On April 5, 2019, media reports stated that America Says had been renewed for a 160-episode third season, which premiered on July 22, 2019. On June 12, 2019, GSN and Sony Pictures Entertainment announced that the show would be launched in syndication for the 2019-20 television season. Sony elected not to bring the series back to syndication for the 2020-21 television season.

On March 9, 2020, Game Show Network renewed America Says for a 90-episode fourth season, but production was delayed due to the COVID-19 pandemic. The season premiered on May 31, 2021.

On March 14, 2022, Game Show Network renewed America Says for a 130-episode fifth season, which premiered on April 25, 2022.

On March 2, 2026, Game Show Network renewed America Says for a 50-episode sixth season, which premiered on April 13, 2026. John Michael Higgins returned as host and executive producer, although he wasn't an executive producer in the first 5 seasons of the show.

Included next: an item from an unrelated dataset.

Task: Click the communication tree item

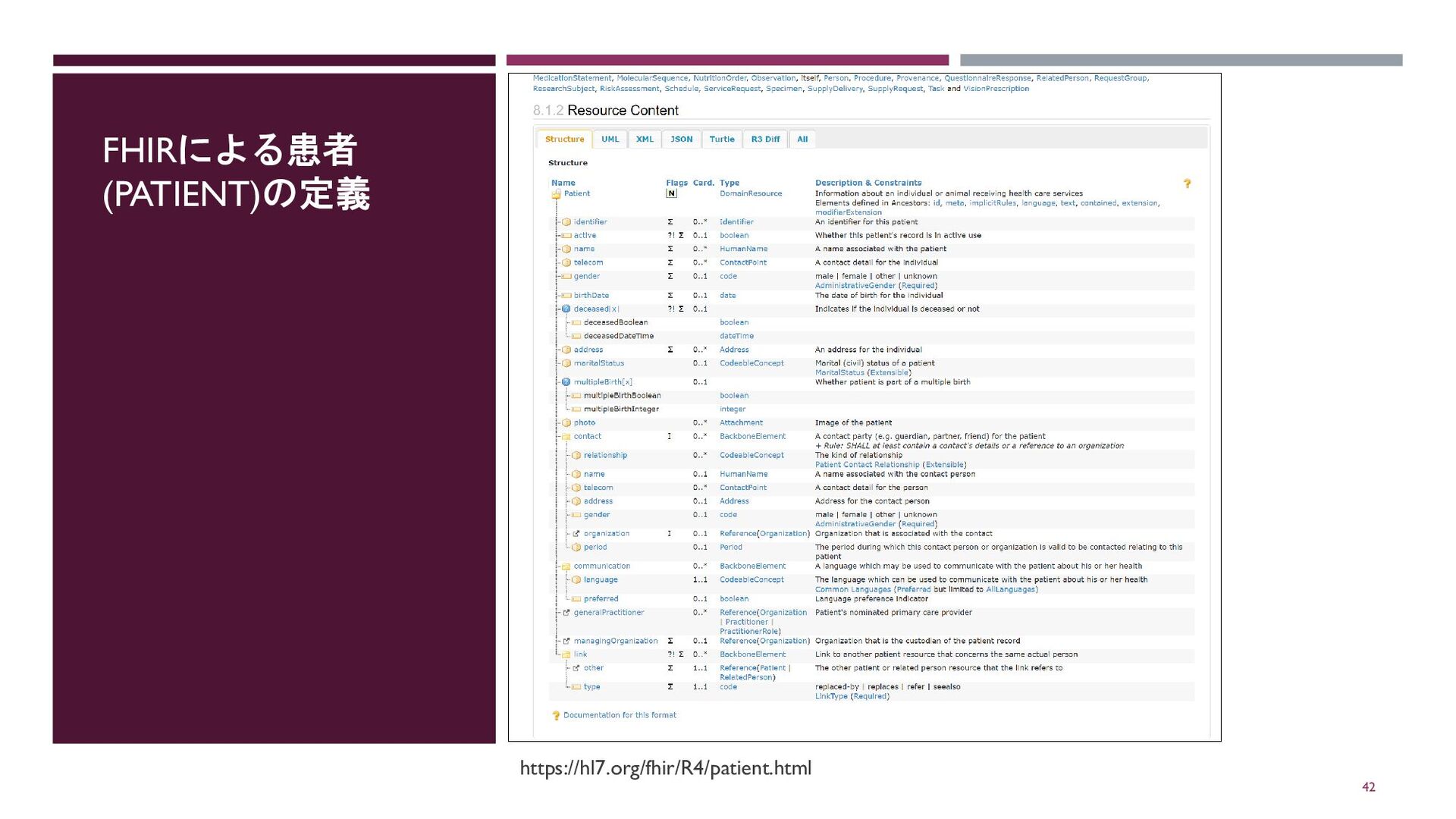Action: tap(601, 566)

A Spanish version titled Piensa Rapido (Think Fast) began airing on Univision on August 18, 2025. A Celebrity "VIP" edition also began a month later.

==Reception==
Angela Henderson-Bentley of The Herald-Dispatch praised Higgins' performance as host, writing that he "is just as adept at hosting as he is at providing classic sitcom moments." Higgins was nominated for Outstanding Game Show Host at the 46th Daytime Emmy Awards.

America Says raised Game Show Network's ratings by 26% over its time slot lead-in, and raised its ratings for women aged 25–54 by more than 40%.